Exercise requirements
Read through the data below and state how many of its lines contain the word "will", adding nothing.

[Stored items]
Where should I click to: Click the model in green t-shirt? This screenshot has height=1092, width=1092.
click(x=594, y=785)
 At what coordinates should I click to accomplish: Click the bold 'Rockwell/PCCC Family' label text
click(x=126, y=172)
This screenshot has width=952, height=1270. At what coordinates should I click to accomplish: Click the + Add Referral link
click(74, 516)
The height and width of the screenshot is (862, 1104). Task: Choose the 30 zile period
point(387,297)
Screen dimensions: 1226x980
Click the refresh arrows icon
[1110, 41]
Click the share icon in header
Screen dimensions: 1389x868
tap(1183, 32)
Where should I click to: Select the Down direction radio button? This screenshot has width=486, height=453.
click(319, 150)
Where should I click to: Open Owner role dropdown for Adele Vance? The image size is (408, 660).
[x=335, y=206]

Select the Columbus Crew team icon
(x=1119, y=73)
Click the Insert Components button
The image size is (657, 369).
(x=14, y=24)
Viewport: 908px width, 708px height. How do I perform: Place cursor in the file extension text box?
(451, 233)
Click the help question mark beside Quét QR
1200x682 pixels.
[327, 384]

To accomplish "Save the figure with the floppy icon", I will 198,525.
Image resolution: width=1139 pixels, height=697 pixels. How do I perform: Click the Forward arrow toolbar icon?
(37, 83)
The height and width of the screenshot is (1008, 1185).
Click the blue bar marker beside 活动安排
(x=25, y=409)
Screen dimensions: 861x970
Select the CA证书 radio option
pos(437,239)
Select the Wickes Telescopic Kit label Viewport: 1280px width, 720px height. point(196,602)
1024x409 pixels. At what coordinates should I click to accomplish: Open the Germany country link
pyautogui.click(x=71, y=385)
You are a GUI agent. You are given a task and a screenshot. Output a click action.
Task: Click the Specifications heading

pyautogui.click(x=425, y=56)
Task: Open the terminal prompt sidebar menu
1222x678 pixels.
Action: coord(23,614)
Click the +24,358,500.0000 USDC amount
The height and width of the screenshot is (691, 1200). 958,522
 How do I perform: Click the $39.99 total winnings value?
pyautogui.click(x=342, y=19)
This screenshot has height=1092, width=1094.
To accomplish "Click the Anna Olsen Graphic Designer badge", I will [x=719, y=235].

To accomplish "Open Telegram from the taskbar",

Result
2